The average amount sought in all of the cases was $2,364, ABC for Health found. The largest judgment was nearly $223,000 in a Gundersen case in Buffalo County. The largest UW Health judgment, for nearly $33,000, involves a Madison woman who didn’t respond to requests for comment.

Larger cases may not appear because they end up in bankruptcy, Peterson said.

Johns Hopkins study
According to the Johns Hopkins report, Advocate Aurora filed 6,974 lawsuits against patients during the study’s time period and Froedtert filed 4,496, with the two systems accounting for more than half of all actions statewide.

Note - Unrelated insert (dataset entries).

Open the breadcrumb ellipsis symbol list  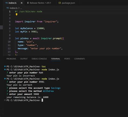tap(21, 8)
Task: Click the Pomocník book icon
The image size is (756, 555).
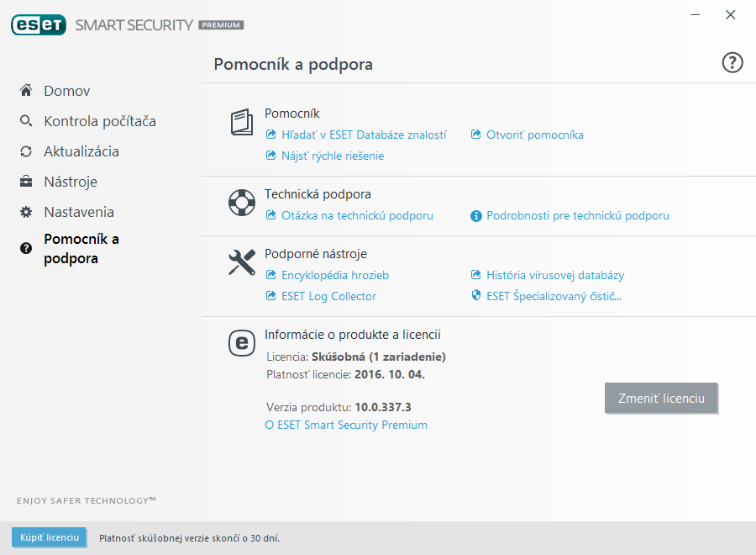Action: tap(242, 123)
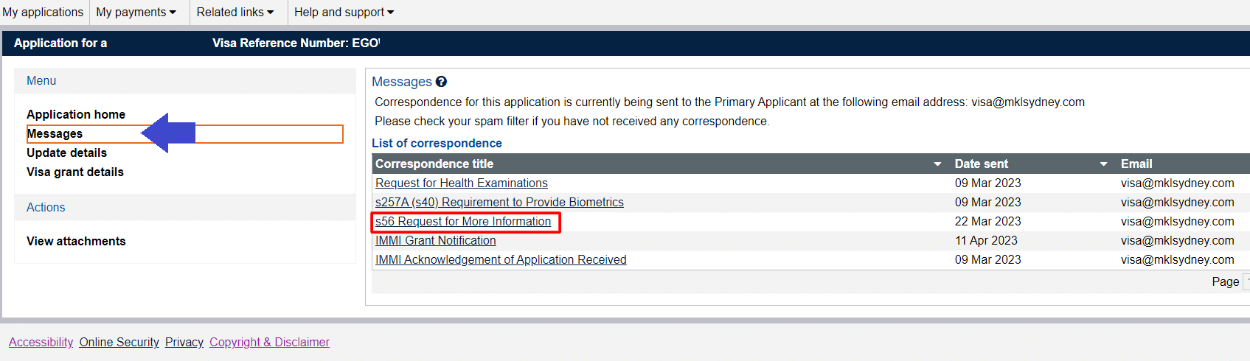1250x361 pixels.
Task: Follow the Accessibility footer link
Action: pos(41,342)
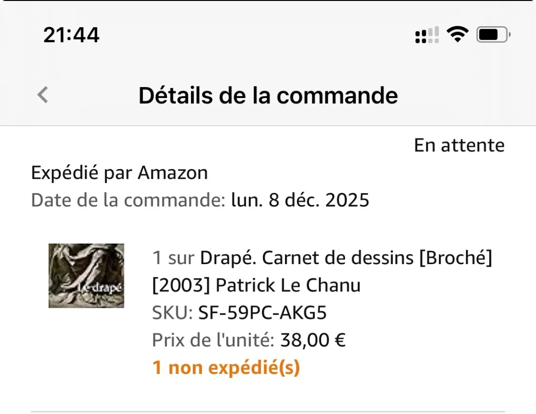Tap the cellular signal bars icon

tap(427, 35)
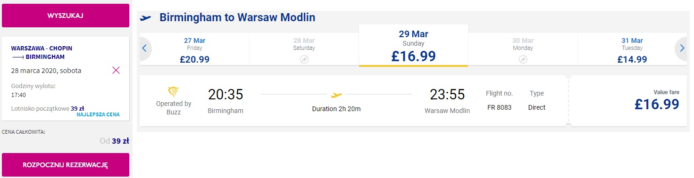Open the Warszawa - Chopin to Birmingham route heading
694x178 pixels.
(x=42, y=52)
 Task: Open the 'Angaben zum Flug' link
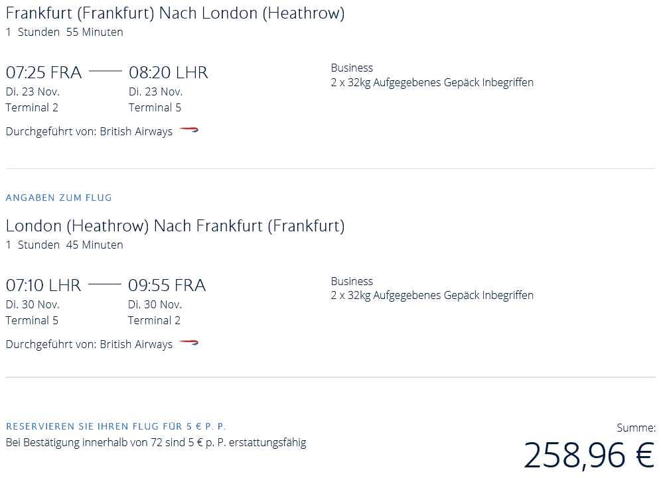59,198
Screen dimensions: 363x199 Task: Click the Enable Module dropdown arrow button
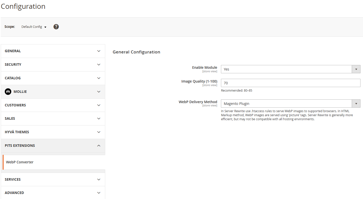[x=356, y=69]
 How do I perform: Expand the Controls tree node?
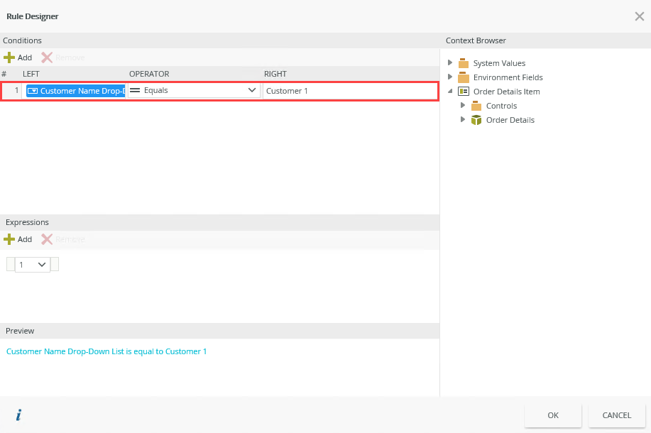[463, 106]
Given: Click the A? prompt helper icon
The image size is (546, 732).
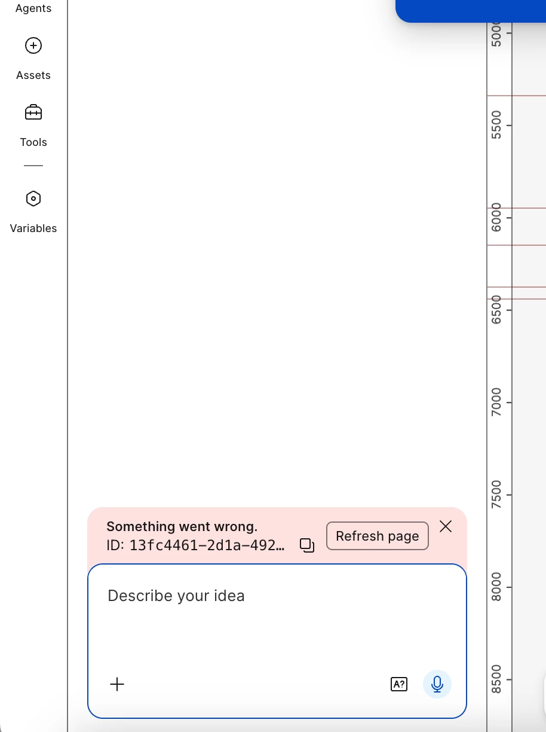Looking at the screenshot, I should pos(398,684).
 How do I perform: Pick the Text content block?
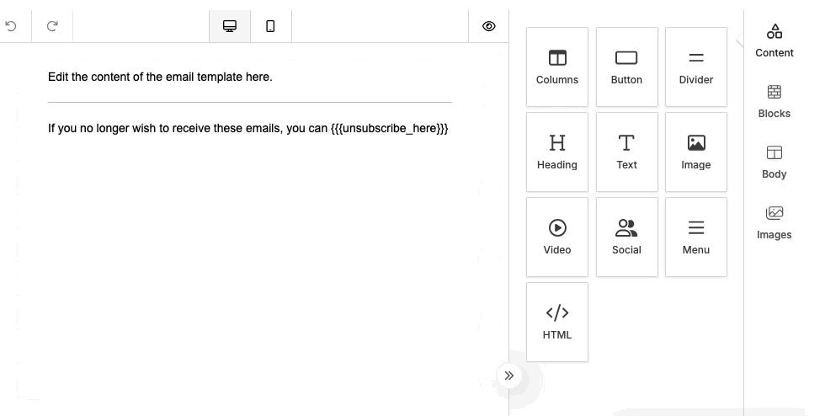click(626, 152)
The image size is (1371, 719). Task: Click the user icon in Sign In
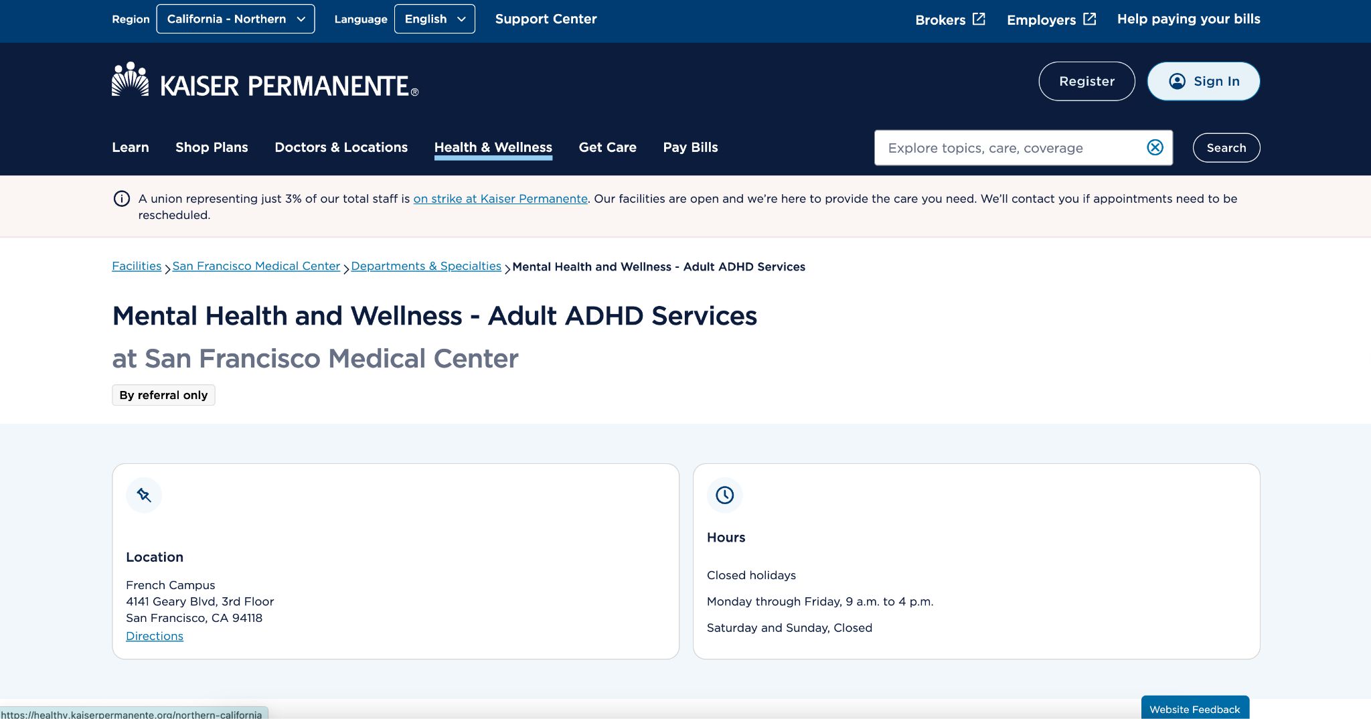point(1177,81)
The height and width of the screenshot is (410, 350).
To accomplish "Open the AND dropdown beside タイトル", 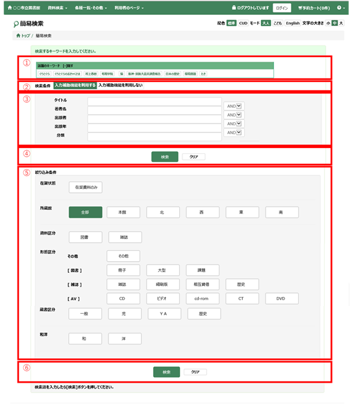I will 234,106.
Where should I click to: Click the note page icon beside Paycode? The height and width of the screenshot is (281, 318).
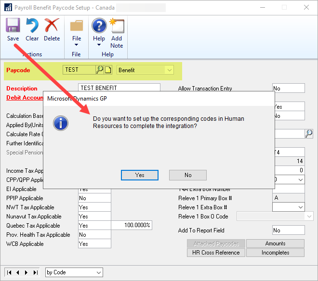[x=108, y=70]
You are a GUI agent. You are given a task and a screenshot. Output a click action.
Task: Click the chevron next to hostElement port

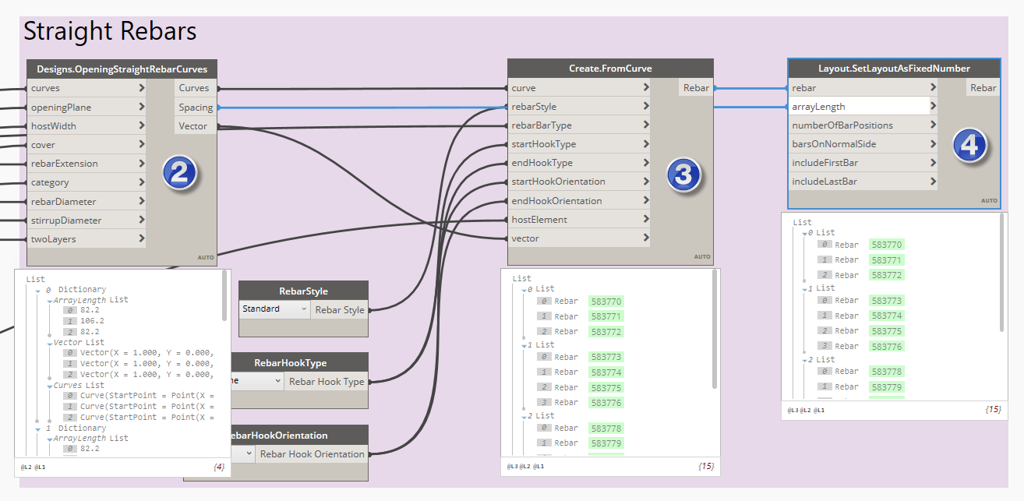coord(646,220)
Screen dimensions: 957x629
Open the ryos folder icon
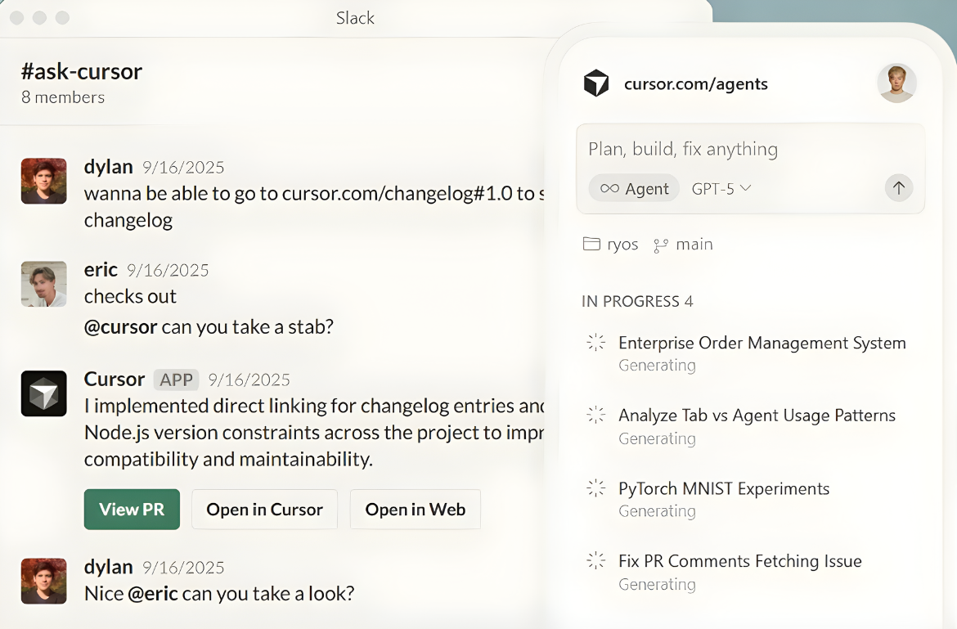click(591, 243)
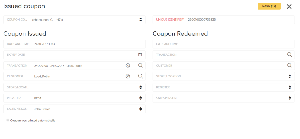Open the expiry date calendar picker
The width and height of the screenshot is (300, 139).
[x=140, y=55]
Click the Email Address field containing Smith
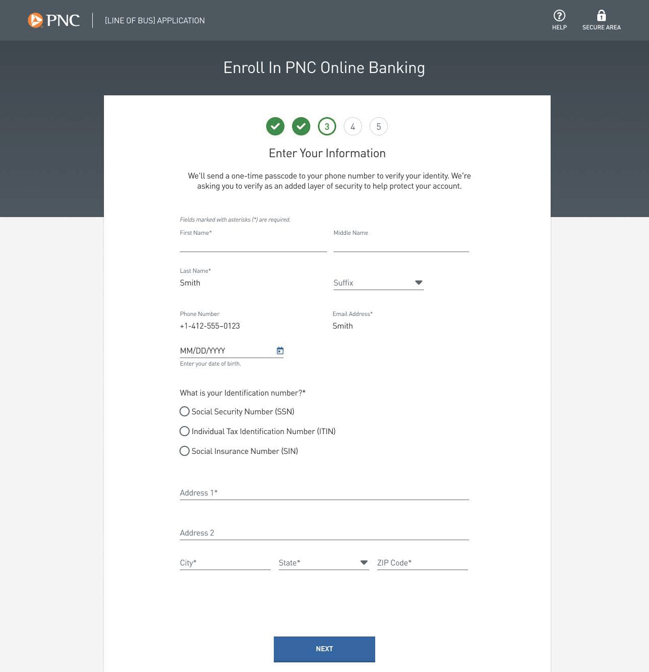Screen dimensions: 649x672 click(401, 326)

Advocate Aurora stopped filing lawsuits for unpaid medical bills and dropped active cases in February 2020, spokesperson LeeAnn Betz said. Froedtert stopped filing claims in small claims court in March 2020, a policy that will remain “indefinitely,” spokesperson Stephen Schooff said. Ascension stopped in October 2019, spokesperson Caryn Kaufman said.

The Johns Hopkins report includes liens, which Peterson said ABC for Health didn’t include because hospitals typically file those to recover medical costs in settlements involving accidents or injuries.

Walsh, of Johns Hopkins, said liens can still be “predatory” and lead to “price gouging” because hospitals often don’t submit the bills to insurance plans first, which can result in discounts.

Reports on medical debt collection practices have led several hospitals around the country — including VCU Health, part of Virginia Commonwealth University, and the University of Virginia Health System — to end the actions, Walsh said.

“We have seen that successfully happen,” she said. “It’s possible to stop.”